• EXTRACT TO READ

SME pharma industry not happy with task force recommendation on VC funding
The pharma industry expressed reservation on the recommendation by the task force of the Commerce Ministry to go for venture capital funding to help resist the pressure from the stock market on building specialty and large portfolio of drugs.
At a meeting of the stakeholders to discuss the recommendations of the task force to the department of pharmaceuticals on increasing exports of pharma products recently, the small scale industry especially felt that venture capital funding may not be practical.
The meeting, called by the Department of Pharma, was attended by representatives of IPA, IDMA, SPIC, CIPI and representative of NIPER. It was pointed out that the venture capital funds always looked for big loans and they would not be interested in supporting the small players who require only small amounts. The meeting also discussed the comparative studies on Indian and Chinese fermentation technology which would be submitted by the NIPER.
"Neither small companies nor public companies with huge pressure from stock market can build large or specialty portfolio in the current circumstances. This issue can be addressed with prioritized VC type funding in SPVs that contract such development work for excellent but high initial cost opportunities (such as specialty generics, steroids, hormones, biopharmaceuticals, non-infringing process based DMFs/formulation ANDAs etc)," according to the task force recommendation.

• THE DATA

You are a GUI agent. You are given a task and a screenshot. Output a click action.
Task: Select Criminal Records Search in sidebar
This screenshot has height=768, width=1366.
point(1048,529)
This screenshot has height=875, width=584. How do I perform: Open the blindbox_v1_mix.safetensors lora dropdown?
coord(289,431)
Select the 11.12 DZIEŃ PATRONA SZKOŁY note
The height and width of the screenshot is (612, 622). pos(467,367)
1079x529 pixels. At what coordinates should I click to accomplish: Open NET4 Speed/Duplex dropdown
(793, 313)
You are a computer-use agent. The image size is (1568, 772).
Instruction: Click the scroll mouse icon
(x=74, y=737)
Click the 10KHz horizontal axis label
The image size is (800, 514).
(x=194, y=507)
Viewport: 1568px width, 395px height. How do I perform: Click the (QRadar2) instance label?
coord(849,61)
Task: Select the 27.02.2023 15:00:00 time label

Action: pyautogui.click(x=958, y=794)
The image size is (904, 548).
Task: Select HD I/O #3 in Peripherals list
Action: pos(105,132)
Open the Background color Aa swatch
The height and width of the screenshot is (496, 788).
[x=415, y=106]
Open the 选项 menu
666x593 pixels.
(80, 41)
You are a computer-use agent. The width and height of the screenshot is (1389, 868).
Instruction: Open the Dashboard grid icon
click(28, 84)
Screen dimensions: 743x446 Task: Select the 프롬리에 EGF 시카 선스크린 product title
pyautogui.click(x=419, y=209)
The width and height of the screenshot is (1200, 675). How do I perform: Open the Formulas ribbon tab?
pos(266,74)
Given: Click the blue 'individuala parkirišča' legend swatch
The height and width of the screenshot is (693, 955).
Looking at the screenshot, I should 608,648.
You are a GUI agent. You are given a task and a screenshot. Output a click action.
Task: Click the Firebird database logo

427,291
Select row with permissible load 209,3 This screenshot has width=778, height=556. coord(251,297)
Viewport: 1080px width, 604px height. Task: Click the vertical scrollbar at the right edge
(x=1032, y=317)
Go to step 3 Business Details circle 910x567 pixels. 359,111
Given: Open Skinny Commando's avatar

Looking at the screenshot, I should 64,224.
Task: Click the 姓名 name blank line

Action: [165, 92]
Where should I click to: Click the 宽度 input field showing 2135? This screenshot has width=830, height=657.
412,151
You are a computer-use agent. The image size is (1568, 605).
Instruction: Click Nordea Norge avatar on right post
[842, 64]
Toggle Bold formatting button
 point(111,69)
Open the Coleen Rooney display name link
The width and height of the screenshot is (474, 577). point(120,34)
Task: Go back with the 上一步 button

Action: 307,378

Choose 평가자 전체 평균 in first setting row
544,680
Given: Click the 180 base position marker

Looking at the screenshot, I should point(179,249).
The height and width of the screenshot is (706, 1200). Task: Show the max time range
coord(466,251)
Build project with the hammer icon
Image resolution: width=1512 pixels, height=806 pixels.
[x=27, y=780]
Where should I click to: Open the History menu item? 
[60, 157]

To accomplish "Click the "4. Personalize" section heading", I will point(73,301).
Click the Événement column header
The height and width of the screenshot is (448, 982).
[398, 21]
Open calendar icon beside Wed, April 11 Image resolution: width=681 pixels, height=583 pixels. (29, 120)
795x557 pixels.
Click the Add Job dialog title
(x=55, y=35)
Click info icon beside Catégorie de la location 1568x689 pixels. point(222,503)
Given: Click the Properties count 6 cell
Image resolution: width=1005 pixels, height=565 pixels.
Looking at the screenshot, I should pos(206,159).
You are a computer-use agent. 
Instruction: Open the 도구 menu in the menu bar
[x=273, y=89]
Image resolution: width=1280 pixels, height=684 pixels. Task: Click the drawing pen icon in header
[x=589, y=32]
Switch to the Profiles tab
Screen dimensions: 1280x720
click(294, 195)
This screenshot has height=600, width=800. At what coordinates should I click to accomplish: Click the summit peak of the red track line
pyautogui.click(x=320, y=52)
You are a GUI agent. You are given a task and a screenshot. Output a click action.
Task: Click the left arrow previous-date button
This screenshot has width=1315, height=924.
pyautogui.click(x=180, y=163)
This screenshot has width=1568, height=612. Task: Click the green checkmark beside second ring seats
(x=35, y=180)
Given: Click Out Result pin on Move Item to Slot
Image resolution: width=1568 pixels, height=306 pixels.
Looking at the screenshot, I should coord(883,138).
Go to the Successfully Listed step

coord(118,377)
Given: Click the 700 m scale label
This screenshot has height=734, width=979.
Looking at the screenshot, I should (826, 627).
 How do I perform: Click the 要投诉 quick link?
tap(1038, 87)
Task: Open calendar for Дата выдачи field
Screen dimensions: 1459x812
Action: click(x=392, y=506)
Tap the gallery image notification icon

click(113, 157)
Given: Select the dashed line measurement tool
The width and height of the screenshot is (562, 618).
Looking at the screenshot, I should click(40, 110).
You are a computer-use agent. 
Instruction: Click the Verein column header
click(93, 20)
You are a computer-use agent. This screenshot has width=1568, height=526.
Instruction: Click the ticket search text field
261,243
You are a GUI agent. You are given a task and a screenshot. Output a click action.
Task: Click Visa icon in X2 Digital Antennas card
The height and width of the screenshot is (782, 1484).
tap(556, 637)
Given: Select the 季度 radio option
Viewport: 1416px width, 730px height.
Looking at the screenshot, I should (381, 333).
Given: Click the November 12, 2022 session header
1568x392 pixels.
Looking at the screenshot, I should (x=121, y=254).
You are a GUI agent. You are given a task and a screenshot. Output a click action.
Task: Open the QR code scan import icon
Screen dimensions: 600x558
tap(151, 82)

• REQUIRED WORK
A – List the organizations the article on the pharma task force names as having sent representatives to the stakeholders' meeting.
B – Continue the article on the SME pharma industry and venture capital funding from where it stops.

• RESULTS OF THE TASKS
A – IPA, IDMA, SPIC, CIPI, NIPER

B –
"Alliance initiatives between domestic companies funded through a VC concept by EXIM bank can help buy the access. Establishing a regularly complaint manufacturing infrastructure and developing a quick product portfolio to run these engines is quite expensive and consumes most of the borrowing power. The availability of funds for long gestation but high return projects should be considered by the government," the task force said.
The incentives mentioned in the draft pharma policy such as exemption of service tax for direct investment in the field of clinical development and data management, exemption from import duty, improved regulatory infrastructure and some form of protection for undisclosed test data must be acted upon, according to the recommendations.
"Government should promote capacity building in testing laboratories for stability studies, bioequivalence studies and third party analytical laboratories urgently through policy action, appropriate incentives and venture capital," the task force said. The industry also supported the recommendation.
"There is a case to look at the possibility of allowing companies to charge additional prices to fund their quality investment and research for DPCO products while fixing the overall marketing expenditure and trade discounts as percentage of sales for all existing products," it said.